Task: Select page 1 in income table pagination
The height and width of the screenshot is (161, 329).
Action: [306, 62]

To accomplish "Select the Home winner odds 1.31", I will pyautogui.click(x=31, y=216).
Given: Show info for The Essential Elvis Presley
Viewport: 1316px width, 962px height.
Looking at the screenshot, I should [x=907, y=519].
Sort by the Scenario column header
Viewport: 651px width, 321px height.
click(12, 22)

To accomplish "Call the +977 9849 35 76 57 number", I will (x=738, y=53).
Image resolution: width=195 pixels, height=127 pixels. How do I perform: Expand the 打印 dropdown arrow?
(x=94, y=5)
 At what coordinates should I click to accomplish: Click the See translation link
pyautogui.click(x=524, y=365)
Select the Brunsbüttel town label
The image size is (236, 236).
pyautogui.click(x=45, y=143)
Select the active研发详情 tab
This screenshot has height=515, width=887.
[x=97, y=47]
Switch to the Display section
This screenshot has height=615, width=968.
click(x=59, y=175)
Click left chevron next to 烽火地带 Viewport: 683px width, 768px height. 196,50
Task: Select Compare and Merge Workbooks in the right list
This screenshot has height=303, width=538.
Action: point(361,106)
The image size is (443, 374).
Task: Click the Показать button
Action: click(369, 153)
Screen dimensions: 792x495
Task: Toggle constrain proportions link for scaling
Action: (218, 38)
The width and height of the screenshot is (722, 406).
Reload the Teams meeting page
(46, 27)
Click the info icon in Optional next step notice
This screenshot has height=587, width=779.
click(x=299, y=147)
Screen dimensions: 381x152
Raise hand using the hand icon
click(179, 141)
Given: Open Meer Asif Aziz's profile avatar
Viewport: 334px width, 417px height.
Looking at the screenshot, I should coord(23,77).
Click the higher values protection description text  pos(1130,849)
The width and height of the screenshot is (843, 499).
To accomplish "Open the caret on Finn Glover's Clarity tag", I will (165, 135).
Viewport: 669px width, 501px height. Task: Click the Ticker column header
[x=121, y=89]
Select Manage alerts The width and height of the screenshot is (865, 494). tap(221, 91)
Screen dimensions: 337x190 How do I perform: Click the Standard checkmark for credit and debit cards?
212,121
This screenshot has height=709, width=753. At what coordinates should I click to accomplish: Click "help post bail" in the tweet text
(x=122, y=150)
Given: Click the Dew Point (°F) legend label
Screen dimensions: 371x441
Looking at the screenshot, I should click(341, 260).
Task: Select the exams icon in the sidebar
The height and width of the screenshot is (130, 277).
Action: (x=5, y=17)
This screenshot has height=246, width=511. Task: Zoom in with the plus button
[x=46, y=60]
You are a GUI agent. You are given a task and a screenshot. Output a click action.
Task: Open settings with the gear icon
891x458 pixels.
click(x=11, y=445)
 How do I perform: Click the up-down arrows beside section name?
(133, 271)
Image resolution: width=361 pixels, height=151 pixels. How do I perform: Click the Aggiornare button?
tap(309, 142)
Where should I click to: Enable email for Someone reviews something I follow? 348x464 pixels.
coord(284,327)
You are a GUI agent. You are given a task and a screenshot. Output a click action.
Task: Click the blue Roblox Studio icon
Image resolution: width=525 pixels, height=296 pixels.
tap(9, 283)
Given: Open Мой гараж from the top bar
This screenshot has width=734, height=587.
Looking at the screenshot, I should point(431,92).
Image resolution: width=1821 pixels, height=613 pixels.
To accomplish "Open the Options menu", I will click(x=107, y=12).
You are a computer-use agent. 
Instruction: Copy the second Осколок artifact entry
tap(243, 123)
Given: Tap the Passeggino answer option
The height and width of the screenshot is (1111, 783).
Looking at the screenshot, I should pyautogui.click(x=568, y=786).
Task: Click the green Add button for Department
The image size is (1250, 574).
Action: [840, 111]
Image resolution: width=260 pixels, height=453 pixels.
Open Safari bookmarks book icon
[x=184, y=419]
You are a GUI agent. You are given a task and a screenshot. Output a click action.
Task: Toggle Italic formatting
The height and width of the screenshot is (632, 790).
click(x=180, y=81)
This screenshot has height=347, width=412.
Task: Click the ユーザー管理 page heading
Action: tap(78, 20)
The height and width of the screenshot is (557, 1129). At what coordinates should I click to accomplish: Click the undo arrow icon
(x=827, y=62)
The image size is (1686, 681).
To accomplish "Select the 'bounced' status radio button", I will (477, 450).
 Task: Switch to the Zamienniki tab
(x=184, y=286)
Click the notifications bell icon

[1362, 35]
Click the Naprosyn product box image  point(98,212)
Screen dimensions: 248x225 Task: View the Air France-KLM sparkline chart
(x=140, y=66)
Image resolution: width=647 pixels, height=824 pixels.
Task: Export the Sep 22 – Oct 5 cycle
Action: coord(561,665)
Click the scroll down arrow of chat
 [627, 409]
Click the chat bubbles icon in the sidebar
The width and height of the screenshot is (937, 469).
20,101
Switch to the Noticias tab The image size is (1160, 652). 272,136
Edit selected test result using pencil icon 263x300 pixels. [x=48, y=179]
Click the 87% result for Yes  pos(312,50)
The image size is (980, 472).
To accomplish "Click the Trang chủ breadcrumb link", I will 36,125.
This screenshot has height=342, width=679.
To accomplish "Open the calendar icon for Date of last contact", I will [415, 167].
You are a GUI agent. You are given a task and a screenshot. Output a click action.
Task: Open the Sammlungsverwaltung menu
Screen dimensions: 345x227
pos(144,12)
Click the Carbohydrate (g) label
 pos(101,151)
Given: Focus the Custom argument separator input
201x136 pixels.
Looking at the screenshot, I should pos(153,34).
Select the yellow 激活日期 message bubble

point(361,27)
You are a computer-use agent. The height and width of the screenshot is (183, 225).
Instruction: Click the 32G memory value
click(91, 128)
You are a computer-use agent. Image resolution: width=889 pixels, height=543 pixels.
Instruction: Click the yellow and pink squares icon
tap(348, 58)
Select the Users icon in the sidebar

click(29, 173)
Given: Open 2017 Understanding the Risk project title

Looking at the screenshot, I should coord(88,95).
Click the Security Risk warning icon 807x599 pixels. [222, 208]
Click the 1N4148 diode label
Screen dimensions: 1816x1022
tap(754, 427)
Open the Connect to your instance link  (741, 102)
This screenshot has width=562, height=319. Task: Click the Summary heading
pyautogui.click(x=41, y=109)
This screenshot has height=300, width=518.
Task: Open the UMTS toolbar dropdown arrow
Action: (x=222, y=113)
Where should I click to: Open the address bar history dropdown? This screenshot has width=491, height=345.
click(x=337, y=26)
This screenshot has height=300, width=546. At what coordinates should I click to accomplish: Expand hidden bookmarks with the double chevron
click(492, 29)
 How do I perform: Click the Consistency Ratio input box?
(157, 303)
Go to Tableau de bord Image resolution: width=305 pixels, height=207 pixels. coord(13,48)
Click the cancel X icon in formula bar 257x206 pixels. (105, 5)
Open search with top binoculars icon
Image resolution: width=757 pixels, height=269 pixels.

### OBJECTIVE
Reproduce the material above verbatim, starting with the line that contains "Where should I click to: Enable" and ending after the line that contains "tap(243, 123)".

### CORRECT ANSWER
Where should I click to: Enable email for Someone reviews something I follow? 348x464 pixels.
coord(284,327)
You are a GUI agent. You are given a task and a screenshot. Output a click action.
Task: Click the blue Roblox Studio icon
Image resolution: width=525 pixels, height=296 pixels.
tap(9, 283)
Given: Open Мой гараж from the top bar
This screenshot has width=734, height=587.
Looking at the screenshot, I should point(431,92).
Image resolution: width=1821 pixels, height=613 pixels.
To accomplish "Open the Options menu", I will click(x=107, y=12).
You are a computer-use agent. 
Instruction: Copy the second Осколок artifact entry
tap(243, 123)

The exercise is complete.